Kurt Beck: Das Konjunkturpaket ist ein Schritt in die richtige Richtung

Unser Vorsitzender Kurt Beck kommentiert das Corona-Konjunkturpaket der Bundesregierung:

Zu Beginn wurde die Corona-Krise von vielen Kommentator_innen noch als große Gleichmacherin beschrieben. Das Virus treffe jeden, egal ob arm oder reich. Das ist richtig. Richtig ist aber auch, dass die letzten Wochen die enormen Ungleichheiten in diesem Land noch deutlicher offengelegt haben. Denn besonders hart getroffen hat es diejenigen Menschen, die ohnehin schon Tag für Tag zusehen müssen, wie sie ihr Auskommen finden: Insbesondere Menschen mit geringem Einkommen, Familien, Alte und Kranke. Die ungleiche Verteilung von Lasten ist aber bis weit in die Mitte unserer Gesellschaft hinein deutlich geworden. Viele dieser Probleme haben sich sogar verschärft.
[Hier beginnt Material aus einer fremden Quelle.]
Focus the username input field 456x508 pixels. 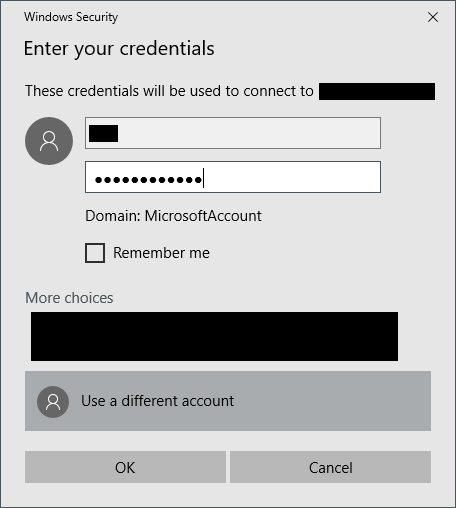233,133
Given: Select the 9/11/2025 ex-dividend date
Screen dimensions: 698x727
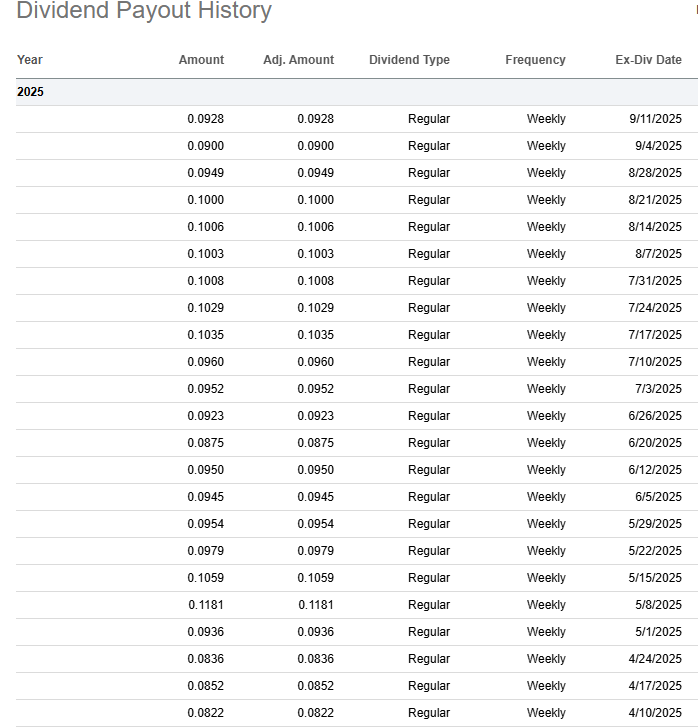Looking at the screenshot, I should 655,119.
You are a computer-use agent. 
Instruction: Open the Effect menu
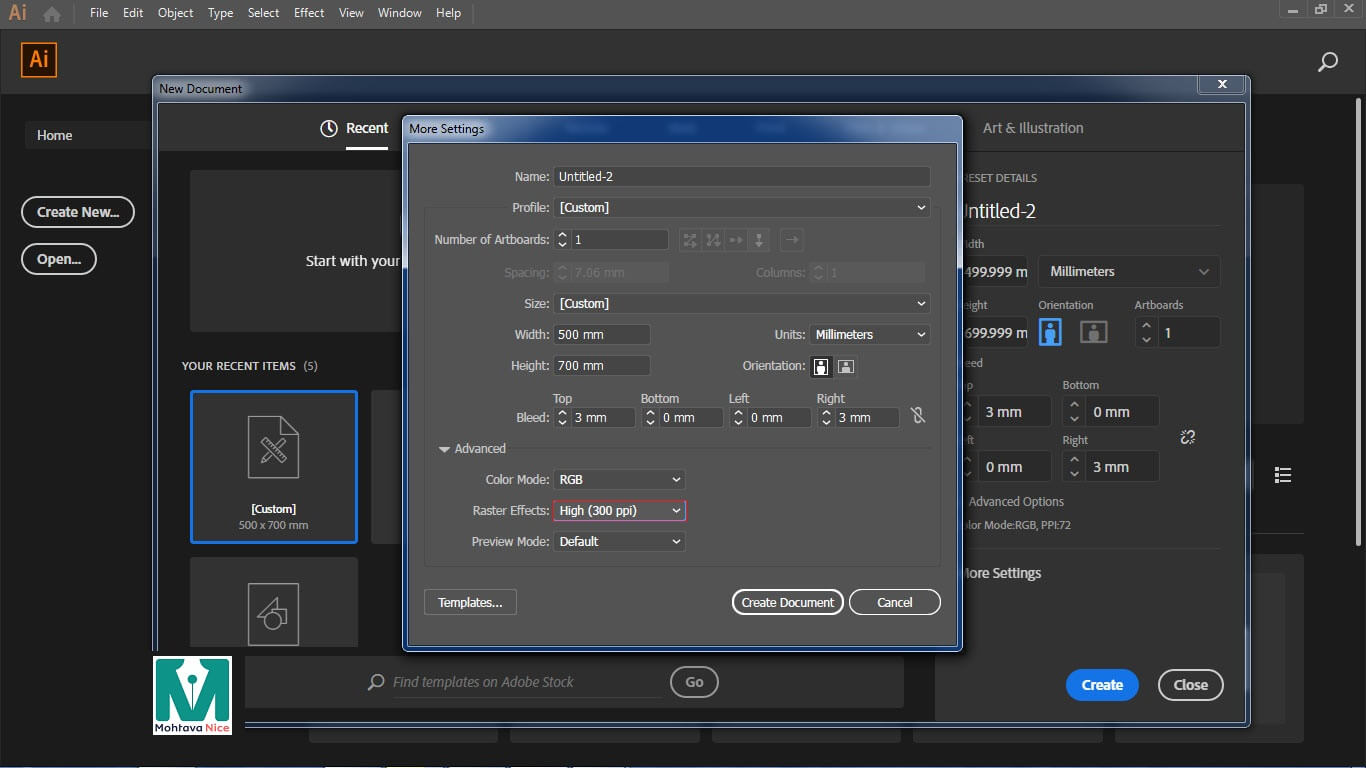click(x=309, y=13)
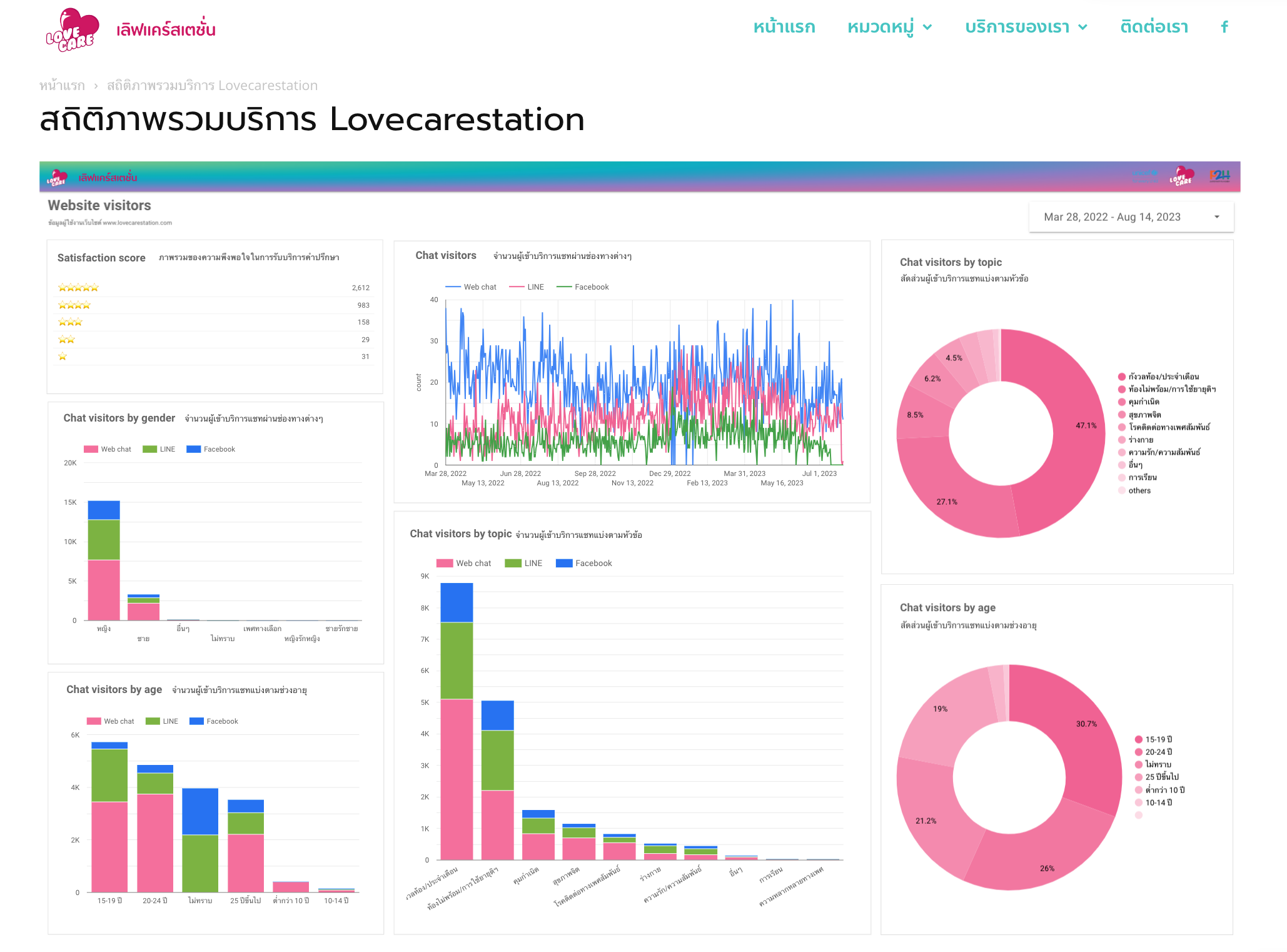
Task: Expand the หมวดหมู่ dropdown menu
Action: tap(889, 27)
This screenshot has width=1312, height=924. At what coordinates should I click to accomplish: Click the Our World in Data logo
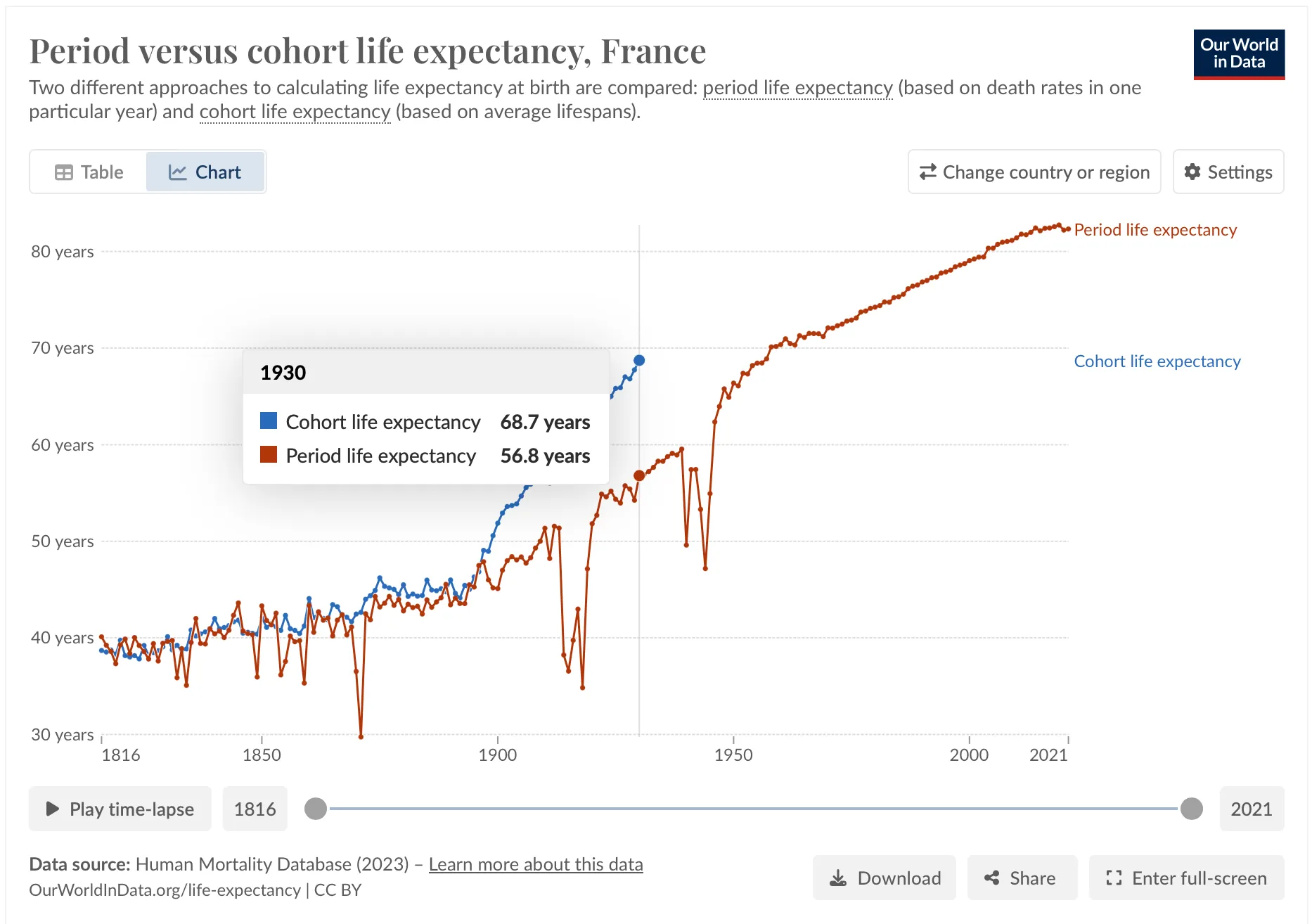(x=1238, y=54)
Das Konjunkturpaket der Bundesregierung geht daher in die richtige Richtung. Denn die geplanten Maßnahmen zur Belebung der Wirtschaft erschöpfen sich nicht einfach in Finanzspritzen für große Konzerne. Zu Recht ist die kurzsichtige Abwrackprämie, die lediglich veraltete Technologien künstlich am Leben halten würde, nicht Teil des Pakets. Gleiches gilt für die von der CDU/CSU geforderte vollständige Abschaffung des Solidaritätszuschlags, die nur ein Steuergeschenk an die Reichsten im Lande geworden wäre.

Die vergangenen Wochen haben ja vielmehr gezeigt, dass die Menschen in Deutschland bereit sind für Solidarität gegenüber Ihren Mitbürger_innen. Das Konjunkturpaket trägt dem Rechnung. Es setzt nämlich bei denen an, die unser Land tagtäglich am Laufen halten. Das fängt an bei der Senkung der Mehrwertsteuer. Die gilt zwar für alle, auch für Wohlhabende. Aber sie hilft vor allem Menschen mit mittlerem und geringem Einkommen. Sie verschafft ihnen eine gewisse Atempause, wenn es um den täglichen Bedarf geht.

Das betrifft ganz besonders Menschen mit Kindern. In der Corona-Krise ist besonders deutlich geworden, wie prekär die Lage für Familien ist. Drei Milliarden zum Ausbau von Kitas und Ganztagsschulen können helfen, Ungleichheiten abzubauen. Solche Maßnahmen gehen dabei weit über eine Förderung der Konjunktur hinaus. Eine gute Daseinsvorsorge vor Ort macht es für die Bürger_innen wieder erlebbar, dass der Staat für sie da ist. In Zeiten, in denen Rechtsradikale und Verschwörungsideologen die Krise für ihre autoritären Umsturzgedanken nutzen wollen, kann solch ein präsenter Sozialstaat verlorenes Vertrauen in die Demokratie wieder stärken, wie eine unserer Studien zeigt.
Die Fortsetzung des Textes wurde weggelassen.